[BRIEF]
Print, exactly as given, each line of the data from the line containing "This screenshot has height=365, width=515." up to and including its last line.

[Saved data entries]
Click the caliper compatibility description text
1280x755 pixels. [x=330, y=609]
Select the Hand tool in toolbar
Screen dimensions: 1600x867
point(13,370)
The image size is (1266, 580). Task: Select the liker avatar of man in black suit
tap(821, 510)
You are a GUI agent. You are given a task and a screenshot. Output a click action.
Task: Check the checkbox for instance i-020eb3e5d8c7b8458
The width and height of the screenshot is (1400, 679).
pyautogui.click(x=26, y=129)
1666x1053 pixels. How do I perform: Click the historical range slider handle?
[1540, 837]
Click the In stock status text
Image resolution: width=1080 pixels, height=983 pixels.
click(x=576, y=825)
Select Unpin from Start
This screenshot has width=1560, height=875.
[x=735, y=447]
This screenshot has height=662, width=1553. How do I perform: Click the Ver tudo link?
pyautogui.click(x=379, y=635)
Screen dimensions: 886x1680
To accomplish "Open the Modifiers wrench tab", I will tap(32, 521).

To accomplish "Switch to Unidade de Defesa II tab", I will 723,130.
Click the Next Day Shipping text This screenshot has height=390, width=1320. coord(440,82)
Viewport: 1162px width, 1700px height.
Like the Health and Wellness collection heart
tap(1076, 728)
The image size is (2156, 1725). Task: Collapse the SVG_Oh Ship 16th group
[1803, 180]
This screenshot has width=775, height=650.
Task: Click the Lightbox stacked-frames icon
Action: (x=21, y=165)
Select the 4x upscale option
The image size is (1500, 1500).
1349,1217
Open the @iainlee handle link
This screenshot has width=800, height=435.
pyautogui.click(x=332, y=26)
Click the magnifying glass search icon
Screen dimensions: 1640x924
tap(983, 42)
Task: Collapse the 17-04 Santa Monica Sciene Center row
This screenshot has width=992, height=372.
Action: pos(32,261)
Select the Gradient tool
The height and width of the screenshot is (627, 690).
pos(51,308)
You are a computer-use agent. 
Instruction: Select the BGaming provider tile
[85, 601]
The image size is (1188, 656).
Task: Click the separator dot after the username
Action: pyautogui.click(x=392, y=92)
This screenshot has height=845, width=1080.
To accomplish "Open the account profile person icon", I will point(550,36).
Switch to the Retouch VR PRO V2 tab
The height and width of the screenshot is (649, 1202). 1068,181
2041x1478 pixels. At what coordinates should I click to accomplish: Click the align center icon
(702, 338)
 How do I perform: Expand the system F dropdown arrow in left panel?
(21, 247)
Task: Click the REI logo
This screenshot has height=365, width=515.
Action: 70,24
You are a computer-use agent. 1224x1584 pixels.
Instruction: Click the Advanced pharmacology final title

[SOLUTION FOR THIS EXERCISE]
This screenshot has height=365, width=515.
Action: 70,24
You are a computer-use agent. 1224x1584 pixels.
Instruction: Click the Advanced pharmacology final title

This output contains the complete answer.